Furthermore, a lot of the tasks these new AI bots are doing have already been automated to some extent – telemarketing, online chat bots, and simple stock market articles are automated now.4 This makes it seem like the current crop of AI bots are simply the continued improvement of automation that has been occurring for a while now.
A recent experimental study by Noy and Zhang seems to fit the prediction quite well. Noy and Zhang conducted a laboratory experiment, where they had participants complete a variety of tasks. They found that people use the recent ChatGPT software as a replacement for effort rather than a complement to their effort, suggesting the new AI will act as task replacements rather than augmenting technologies. Most participants found the tool very useful during the experiment, but the usefulness of the tool dropped in real life uses.
All of this underlines that the new AI chatbots are more likely to continue the job polarization trend described by Autor and Dorn. In the long run, these AI tools will most likely result in new tasks and jobs being created via the reinstatement effect. These impacts will be gradual, and future generations will adjust to it effectively.
To address a concern from the reader who asked about this topic – if this AI is actually far more capable than I have described, especially in writing computer code, then demand for computer scientists might actually increase! Following the ATM logic described above, if a lot of costly programming is done by AI, many firms will find it cheap to enhance their companies with self-designed software. But this will certainly significantly increase the demand for computer programmers to ensure that the AI designed software is working.
Personally, we at Nominal News are excited for this new technology, especially as it will enable us to conduct online searches more effectively and efficiently (the current search algorithms for academic work are extremely poor and it takes a lot of time to go through the economic literature to understand the whole picture on an issue). Moreover, AI has already improved the aesthetic of this post – the cover image of this post was done by an AI – Dall-E 2!
If you have any thoughts or opinions on this topic, please comment below! We’re happy to hear perspective on this issue. And if you enjoyed it this post, please spread it around!

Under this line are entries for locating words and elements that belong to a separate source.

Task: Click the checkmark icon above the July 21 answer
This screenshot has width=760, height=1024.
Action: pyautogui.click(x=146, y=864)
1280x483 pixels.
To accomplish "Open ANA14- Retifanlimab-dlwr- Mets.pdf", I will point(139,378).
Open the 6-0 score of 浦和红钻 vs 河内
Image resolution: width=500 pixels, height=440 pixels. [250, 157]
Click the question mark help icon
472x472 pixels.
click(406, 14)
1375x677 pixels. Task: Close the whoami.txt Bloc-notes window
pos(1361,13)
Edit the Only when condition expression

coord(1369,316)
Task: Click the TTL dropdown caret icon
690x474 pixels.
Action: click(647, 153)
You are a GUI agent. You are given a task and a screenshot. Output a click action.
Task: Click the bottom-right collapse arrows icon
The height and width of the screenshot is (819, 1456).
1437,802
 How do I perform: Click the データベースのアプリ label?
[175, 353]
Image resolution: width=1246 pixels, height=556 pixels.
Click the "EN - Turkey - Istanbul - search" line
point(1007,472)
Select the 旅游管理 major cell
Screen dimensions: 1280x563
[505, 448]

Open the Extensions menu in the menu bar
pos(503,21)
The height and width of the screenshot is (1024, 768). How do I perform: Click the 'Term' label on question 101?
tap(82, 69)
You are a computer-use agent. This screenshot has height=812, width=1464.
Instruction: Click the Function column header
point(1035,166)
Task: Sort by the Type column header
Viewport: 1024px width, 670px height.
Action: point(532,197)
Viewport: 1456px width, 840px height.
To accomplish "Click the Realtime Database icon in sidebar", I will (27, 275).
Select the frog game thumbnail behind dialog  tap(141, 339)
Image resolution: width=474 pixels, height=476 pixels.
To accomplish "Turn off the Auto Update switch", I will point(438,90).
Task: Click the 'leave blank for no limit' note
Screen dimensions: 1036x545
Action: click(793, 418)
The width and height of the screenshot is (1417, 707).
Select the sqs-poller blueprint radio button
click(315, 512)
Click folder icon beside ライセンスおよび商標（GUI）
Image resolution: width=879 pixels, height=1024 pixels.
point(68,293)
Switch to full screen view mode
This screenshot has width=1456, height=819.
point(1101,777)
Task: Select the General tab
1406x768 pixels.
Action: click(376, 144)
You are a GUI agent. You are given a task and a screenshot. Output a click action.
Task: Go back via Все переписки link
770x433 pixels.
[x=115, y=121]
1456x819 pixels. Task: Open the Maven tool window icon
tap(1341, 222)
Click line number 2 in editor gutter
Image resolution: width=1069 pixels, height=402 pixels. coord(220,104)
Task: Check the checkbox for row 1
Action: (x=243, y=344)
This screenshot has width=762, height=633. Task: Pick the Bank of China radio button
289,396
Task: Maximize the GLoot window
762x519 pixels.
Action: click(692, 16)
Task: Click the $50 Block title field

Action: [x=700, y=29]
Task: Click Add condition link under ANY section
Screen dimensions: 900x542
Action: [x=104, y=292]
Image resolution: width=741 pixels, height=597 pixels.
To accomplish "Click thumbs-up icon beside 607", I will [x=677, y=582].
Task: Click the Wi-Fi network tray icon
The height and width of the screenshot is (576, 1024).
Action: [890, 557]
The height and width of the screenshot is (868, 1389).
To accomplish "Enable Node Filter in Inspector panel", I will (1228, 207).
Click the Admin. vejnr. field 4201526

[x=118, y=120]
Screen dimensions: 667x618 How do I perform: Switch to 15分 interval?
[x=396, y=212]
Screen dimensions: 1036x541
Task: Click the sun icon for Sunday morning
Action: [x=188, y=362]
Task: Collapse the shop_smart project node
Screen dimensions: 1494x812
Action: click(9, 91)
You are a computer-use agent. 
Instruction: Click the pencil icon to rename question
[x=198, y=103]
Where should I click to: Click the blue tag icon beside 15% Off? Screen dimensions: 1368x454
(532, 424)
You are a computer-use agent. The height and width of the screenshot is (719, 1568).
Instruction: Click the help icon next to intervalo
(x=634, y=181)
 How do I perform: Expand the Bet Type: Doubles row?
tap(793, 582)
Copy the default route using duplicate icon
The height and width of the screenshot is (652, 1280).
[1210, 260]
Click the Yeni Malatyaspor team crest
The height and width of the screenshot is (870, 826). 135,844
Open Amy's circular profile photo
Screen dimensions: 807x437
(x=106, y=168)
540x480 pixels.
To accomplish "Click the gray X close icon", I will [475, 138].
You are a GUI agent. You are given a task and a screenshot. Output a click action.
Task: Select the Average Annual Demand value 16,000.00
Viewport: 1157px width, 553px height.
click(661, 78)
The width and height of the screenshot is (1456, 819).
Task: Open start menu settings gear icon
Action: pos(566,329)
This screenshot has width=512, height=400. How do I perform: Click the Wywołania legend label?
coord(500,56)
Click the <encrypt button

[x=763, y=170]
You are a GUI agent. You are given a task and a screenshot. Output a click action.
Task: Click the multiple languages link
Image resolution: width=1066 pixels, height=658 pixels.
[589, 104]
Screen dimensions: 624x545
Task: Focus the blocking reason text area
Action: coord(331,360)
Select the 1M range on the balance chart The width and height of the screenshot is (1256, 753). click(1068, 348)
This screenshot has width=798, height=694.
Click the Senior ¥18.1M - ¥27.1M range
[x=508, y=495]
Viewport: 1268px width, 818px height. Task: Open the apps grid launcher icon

The issue here is not the act of creating art and music, which many programs now can do, but defining what is ‘creative value’ for the software to understand.
The terms high-skill and low-skill are commonly used in economics referring to the notion that certain skills require more investment of both time and money (such as doctors or engineers), while others do not require as high of an investment.
At Nominal News, we have generally attempted to not convey opinion in these posts, but given that this refers to the future, any prediction or forecast is an opinion.